Grice was obsessed with informativeness, and shall we say, definiteness.

In the early "Implicature" seminars at Oxford, he never mentioned Kant, so this canonical idea of one cooperative principle from which FOUR categories of maxims follows (one of which being that of QUANTITY and having to do with informativeness), while echoing Kant, is just jocular.

In the early "Implicature" seminars he mentions SOMETHING like it but it is not the canonical Kantian jocular categorization he is using.

Note also the interesting discussion in the section he never cared to reprint in WoW (Way of Words) from his "Causal theory of perception". There, he contrasts:

i. That pillar box seems red to me.

with

ii. That pillar box IS red.

He says that intuitively, (ii) looks STRONGER than (i), but he's not sure. Because he, like I do, wants to stick with a truth-functional account of 'strength' in terms of entailment.

p is stronger than q is p entails q but q does not entail p.

But neither (i) nor (ii) entail each other. So there is no way by which, approaching 'strength' (or informativeness) in terms of entailment, works there.

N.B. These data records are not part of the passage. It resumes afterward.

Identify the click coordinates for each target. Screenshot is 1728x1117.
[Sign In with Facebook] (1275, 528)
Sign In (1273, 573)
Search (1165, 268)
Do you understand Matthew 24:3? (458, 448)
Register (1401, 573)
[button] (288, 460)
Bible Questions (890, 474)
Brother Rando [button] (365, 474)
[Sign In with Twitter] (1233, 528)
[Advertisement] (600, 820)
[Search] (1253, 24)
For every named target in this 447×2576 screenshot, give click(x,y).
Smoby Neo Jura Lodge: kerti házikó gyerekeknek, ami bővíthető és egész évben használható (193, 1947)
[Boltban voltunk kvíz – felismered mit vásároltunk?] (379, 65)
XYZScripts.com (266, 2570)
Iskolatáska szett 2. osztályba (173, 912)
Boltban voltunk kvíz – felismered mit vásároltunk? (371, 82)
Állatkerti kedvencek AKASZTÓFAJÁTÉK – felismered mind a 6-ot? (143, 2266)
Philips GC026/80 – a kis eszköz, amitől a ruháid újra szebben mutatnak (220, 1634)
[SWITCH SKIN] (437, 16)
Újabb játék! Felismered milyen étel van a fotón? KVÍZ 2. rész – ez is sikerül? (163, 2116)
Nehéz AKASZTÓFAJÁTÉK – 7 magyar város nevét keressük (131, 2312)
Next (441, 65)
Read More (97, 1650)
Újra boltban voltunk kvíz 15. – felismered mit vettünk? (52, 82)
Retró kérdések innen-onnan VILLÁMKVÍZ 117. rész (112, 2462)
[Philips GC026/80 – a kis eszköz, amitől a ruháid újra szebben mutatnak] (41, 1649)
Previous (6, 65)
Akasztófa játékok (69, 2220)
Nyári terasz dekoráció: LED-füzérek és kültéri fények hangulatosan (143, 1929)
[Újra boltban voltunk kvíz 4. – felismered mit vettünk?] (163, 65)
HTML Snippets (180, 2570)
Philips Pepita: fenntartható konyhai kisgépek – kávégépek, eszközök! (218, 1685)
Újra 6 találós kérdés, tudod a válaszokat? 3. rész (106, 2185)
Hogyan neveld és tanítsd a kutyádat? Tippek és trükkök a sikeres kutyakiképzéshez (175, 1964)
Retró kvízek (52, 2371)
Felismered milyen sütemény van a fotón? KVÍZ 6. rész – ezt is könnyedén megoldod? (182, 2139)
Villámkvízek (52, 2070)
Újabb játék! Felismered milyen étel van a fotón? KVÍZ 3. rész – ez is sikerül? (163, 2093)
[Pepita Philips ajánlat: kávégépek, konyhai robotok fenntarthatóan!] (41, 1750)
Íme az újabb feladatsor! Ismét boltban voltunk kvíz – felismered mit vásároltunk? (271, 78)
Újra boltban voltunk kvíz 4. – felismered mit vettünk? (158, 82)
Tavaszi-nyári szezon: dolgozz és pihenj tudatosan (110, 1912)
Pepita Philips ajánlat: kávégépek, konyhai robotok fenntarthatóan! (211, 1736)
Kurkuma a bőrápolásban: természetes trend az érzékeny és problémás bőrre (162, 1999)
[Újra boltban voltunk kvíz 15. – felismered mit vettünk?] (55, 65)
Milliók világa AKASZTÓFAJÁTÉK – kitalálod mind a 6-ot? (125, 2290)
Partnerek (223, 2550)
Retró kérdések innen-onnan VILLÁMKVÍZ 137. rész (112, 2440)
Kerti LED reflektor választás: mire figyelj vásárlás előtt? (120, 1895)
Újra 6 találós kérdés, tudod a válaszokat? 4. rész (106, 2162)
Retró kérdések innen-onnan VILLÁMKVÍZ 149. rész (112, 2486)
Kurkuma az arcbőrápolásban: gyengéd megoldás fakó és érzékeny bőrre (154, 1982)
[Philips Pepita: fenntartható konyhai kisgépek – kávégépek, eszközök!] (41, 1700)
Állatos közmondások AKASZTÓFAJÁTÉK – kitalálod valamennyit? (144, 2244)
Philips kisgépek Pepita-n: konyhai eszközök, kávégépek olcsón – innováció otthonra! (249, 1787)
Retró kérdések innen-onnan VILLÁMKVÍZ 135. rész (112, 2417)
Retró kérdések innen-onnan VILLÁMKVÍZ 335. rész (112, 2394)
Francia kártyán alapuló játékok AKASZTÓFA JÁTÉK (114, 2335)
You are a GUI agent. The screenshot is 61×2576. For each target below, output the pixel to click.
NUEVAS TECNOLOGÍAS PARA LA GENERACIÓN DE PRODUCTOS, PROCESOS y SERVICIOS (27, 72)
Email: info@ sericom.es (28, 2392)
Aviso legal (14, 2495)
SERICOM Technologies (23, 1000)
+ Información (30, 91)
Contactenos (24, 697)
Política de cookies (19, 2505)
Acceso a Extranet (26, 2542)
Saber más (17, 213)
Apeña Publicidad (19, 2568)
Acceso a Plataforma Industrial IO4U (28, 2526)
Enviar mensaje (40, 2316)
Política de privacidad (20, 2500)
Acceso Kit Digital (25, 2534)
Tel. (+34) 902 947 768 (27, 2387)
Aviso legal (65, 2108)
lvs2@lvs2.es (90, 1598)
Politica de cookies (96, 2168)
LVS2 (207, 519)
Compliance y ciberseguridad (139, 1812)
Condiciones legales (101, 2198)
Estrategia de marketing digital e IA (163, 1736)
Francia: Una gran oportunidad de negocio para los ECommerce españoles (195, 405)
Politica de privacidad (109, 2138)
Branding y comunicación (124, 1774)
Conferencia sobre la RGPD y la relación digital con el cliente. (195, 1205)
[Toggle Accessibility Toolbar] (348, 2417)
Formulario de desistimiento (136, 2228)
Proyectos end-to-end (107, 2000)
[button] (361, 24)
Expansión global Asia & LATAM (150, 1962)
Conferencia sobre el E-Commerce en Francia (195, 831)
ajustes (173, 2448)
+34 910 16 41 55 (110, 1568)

Jones is considering the definite/indefinite distinction, which may relate.

Jones writes:

"The Church type annotations should not have the commas in, he just used juxtaposition for the function space, with the co-domain first I think, so "oi" is the type of functions from individuals (i) to propositions (o) and the type of definite description should be "i(oi)" these days more often written ((i->o)->i)."

Good to know.

The focus being on 'individual'.

Strawson's book is entitled "Individuals", subtitled, an essay in metaphysics, descriptive.

And I was wondering about an example of a description in Grice's "Vacuous Names":

A: Marmaduke Bloggs?
B: Yes, the Merseyside local who climbed Mount Everest on hands and knees.
A: Yes, what about him?
B: Well, The Merseyside Geographical Society is hosting a party in his honour at the town hall.
A: But he won't be there.
B: Who?
A: Marmaduke Bloggs.
B: Why?!
B: He was invented by the journalists.

I was thinking that Strawson, I think, would take spatio-temporal continuity as a criterion for basic individuality (or individuation).

So Marmaduke Bloggs isn't an individual.

Yet, he was invented by the journalists.

So, while we may grant, with Grice, that Marmaduke Bloggs doesn't exist (neither does the present king of France), he (Marmaduke Bloggs) is the invention of the journalists. So there's things we can predicate about him.

I HOPE it's some sense of this way of using 'individual' in the above calculus mentioned by R. B. Jones that the expression is used!

It would be sad to exclude Marmaduke Bloggs, or, to use the vocabulary of definite descriptions, "the Merseyside local who climbed Mount Everest on hands and knees" from the realm of individuation just because there are no corresponding exemplars!

Jones goes on:

"Without choice iota is definite description not indefinite."

That's good, without choice axiom. This is important, because if, like Carnap, we see this as an internal question, then whether one accepts this or that axiom (choice) then the corresponding questions (never metaphysical, or just external) vary!

Jones goes on:

"Adding choice turns it into indefinite description (which entails choice)."

Good. I like the idea of an axiom being entailed. (Curiously, entailment, in its logical use, was a 'coinage' by Moore -- while the term was used in hereditary matters, as we know).

[ODD that the most important keywords in philosophical logic are odd pieces of vocabulary: Moore's entailment (drawn from legal geneology) and implicature (Sidonius had used it, but Griceians usually forget!].

Jones goes on:

"Alternatively instead of expressing choice as an axiom which makes iota a choice operator, you can use a new symbol: Hilbert's epsilon, which is these days typographically distinct from the epsilon used for set membership for indefinite description in the choice axiom and leave iota as definite description."

I see.

I think the symbol now used for epsilon, then, is

ɛ
while the symbol for set membership is, rather:
ϵ
 
 
"[F]or indefinite description in the choice axiom and leave iota as definite description.